§ **Data provided**:
────────────────────────────────────────

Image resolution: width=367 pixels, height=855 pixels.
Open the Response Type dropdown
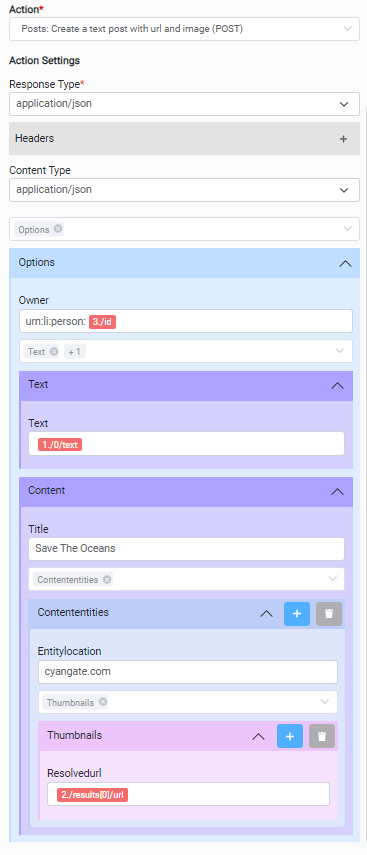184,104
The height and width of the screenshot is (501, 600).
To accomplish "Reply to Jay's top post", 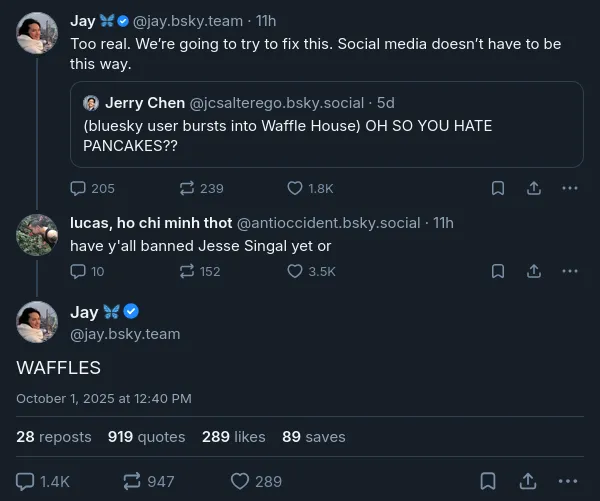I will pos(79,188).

────────────────────────────────────────

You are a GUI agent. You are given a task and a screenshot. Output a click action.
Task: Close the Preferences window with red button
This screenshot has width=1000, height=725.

────────────────────────────────────────

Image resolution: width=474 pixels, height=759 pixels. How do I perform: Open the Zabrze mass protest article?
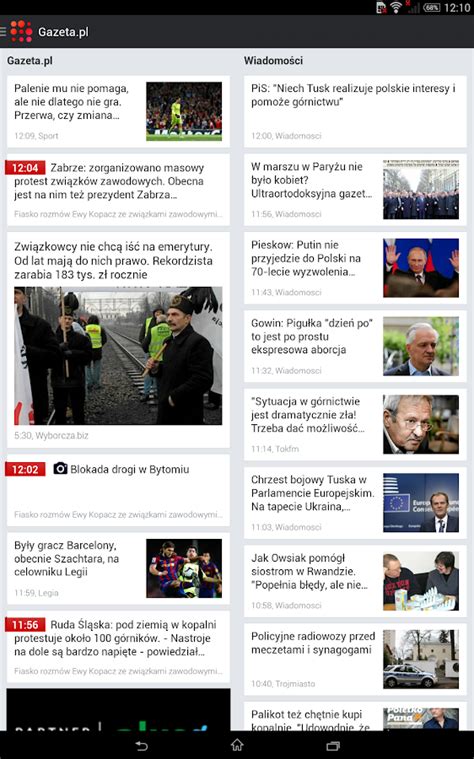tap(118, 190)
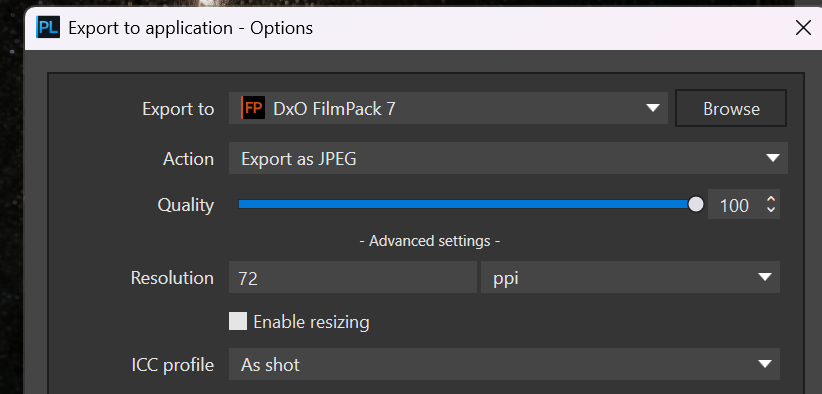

────────────────────────────────────────

Work through the entries, filtering for the string "screenshot", and copy each line that holds it.

§ **Exercise output**:
The height and width of the screenshot is (501, 600).
You are a GUI agent. You are given a task and a screenshot. Output a click action.
This screenshot has width=1000, height=725.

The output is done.